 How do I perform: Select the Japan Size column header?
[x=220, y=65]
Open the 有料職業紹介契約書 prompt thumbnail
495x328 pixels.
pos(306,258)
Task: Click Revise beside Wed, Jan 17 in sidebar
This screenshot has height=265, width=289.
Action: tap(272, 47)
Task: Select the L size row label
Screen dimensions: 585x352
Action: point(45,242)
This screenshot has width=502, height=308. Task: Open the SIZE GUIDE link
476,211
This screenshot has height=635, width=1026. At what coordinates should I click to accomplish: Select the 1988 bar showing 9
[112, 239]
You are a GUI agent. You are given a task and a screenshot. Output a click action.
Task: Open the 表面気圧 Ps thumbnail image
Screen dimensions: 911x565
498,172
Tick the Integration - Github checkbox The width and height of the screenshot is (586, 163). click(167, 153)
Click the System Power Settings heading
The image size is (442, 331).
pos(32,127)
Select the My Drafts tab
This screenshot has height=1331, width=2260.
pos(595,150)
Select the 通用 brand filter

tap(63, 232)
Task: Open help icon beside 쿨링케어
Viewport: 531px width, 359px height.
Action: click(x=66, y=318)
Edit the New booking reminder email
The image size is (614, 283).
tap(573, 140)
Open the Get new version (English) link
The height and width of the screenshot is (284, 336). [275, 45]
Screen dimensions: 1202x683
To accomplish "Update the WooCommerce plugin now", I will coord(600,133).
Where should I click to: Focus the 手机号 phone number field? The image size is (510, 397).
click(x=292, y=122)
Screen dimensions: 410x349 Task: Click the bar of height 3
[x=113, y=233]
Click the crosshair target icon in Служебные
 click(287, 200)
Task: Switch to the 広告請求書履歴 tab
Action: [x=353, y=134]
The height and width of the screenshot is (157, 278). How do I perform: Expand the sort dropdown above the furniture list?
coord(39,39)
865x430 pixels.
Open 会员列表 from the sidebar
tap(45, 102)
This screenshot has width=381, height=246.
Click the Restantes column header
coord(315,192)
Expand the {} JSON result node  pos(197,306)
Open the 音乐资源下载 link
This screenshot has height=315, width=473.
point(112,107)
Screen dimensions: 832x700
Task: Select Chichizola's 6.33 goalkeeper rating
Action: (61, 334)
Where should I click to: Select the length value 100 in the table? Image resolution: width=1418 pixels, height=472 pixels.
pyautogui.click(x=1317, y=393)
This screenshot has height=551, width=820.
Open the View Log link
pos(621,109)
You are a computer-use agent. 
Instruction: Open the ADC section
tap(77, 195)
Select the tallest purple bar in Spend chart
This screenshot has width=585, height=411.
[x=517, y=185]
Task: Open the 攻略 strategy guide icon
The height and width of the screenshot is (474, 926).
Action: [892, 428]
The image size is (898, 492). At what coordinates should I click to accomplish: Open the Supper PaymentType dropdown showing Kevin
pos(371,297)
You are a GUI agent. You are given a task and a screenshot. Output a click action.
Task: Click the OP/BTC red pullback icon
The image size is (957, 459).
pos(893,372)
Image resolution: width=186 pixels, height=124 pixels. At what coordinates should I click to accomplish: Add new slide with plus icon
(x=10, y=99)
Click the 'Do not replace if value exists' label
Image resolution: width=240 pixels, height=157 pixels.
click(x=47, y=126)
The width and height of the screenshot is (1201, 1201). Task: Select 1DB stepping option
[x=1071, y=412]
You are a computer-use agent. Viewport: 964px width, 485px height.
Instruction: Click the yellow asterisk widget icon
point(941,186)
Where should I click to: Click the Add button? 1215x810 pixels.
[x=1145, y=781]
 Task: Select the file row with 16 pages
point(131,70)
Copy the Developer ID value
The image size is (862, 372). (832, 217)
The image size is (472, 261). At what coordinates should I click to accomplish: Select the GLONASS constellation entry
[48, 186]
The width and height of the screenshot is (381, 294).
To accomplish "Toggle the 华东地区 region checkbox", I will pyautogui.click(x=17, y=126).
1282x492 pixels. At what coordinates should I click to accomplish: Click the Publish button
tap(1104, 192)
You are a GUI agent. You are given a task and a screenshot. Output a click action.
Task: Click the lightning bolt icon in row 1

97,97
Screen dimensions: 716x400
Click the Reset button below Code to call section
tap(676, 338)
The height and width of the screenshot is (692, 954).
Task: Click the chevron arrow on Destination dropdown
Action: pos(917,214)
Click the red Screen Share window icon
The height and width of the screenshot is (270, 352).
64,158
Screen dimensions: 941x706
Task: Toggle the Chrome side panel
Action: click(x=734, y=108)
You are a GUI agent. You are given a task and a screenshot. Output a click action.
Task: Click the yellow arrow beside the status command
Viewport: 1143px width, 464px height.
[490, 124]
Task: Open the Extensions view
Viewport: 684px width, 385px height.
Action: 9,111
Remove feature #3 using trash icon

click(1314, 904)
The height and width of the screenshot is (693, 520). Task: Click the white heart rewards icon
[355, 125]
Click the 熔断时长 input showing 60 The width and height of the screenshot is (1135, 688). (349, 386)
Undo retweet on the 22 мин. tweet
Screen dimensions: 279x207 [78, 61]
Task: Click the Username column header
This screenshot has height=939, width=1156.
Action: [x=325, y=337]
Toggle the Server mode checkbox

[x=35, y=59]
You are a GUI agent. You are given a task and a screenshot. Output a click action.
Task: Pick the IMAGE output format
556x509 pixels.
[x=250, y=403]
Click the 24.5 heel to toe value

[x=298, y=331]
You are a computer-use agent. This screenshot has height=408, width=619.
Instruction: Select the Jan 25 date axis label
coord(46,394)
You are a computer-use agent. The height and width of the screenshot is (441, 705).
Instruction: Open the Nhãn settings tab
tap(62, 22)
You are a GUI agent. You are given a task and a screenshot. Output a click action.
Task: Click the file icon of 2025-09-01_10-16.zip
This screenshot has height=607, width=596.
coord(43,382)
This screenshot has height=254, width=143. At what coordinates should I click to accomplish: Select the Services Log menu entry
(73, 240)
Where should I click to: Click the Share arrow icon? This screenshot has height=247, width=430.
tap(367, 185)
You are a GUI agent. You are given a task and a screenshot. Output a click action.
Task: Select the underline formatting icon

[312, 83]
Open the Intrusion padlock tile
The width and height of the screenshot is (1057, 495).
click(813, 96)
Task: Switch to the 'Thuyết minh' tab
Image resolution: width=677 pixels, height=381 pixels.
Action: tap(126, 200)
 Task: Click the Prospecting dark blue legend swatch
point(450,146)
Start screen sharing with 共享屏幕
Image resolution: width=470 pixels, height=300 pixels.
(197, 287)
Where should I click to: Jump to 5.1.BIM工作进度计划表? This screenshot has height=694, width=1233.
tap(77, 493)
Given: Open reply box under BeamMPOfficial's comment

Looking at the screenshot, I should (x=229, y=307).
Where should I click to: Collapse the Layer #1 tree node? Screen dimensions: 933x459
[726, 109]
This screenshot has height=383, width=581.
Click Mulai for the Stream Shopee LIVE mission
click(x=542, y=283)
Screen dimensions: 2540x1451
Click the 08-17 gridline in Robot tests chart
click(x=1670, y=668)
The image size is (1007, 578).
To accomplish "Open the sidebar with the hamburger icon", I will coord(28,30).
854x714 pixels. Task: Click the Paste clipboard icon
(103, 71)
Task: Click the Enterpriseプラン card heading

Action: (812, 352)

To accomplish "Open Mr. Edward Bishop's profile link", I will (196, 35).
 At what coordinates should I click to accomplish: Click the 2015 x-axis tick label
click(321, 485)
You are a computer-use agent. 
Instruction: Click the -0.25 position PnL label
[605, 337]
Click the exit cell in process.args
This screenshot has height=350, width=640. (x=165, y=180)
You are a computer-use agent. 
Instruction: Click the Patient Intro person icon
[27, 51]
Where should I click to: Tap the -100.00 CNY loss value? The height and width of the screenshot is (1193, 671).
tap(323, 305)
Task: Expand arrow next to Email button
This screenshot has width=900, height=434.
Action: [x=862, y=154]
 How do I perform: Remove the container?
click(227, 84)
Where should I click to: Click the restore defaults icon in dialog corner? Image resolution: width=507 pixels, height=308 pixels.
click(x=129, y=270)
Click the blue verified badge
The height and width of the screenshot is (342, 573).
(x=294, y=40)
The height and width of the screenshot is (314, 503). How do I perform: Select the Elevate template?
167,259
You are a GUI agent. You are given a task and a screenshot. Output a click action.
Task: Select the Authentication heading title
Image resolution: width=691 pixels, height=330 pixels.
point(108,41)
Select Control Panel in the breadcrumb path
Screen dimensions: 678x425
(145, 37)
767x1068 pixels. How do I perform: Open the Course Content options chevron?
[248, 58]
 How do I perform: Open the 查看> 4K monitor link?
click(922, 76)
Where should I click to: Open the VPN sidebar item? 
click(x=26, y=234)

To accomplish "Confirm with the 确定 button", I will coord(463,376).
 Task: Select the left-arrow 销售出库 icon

Required work:
Count every line of the records that holds the string "beside". Write only the total.

Written response:
3